TASK DIRECTIONS: Exact copies of all the lines below are wanted, without a single picture.

RECORDED INFORMATION:

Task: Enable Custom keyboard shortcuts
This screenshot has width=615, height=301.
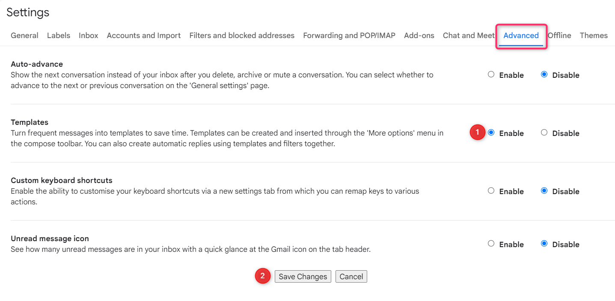Action: click(x=491, y=191)
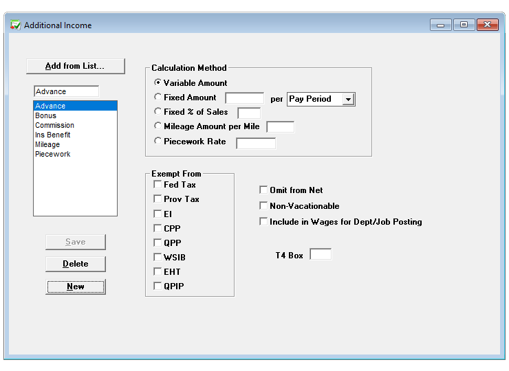Pick Mileage Amount per Mile option

158,126
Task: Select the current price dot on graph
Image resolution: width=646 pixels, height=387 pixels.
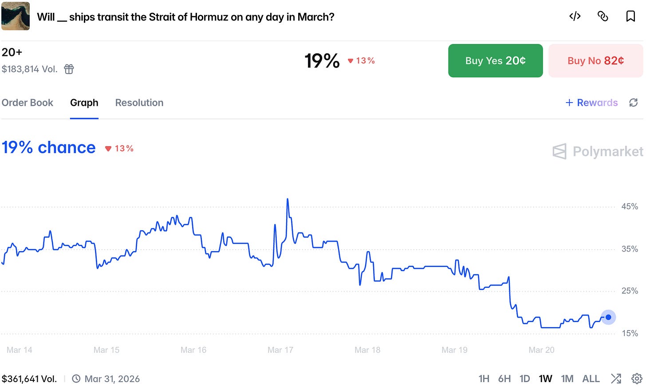Action: click(608, 317)
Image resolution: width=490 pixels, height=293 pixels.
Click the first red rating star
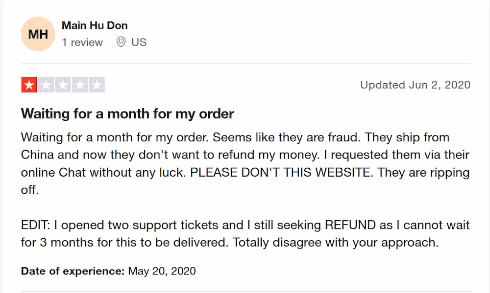[x=29, y=85]
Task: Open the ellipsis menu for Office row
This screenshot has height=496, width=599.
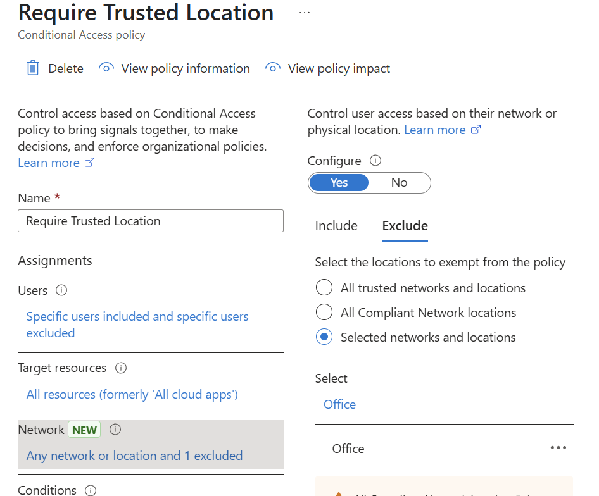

OUTPUT FOR THIS EXERCISE:
Task: Enable Custom keyboard shortcuts
This screenshot has width=615, height=301.
Action: click(x=491, y=191)
Pick Mileage Amount per Mile option

158,126
Task: Select the current price dot on graph
Image resolution: width=646 pixels, height=387 pixels.
Action: click(608, 317)
Image resolution: width=490 pixels, height=293 pixels.
Click the first red rating star
[x=29, y=85]
Task: Open the ellipsis menu for Office row
This screenshot has height=496, width=599.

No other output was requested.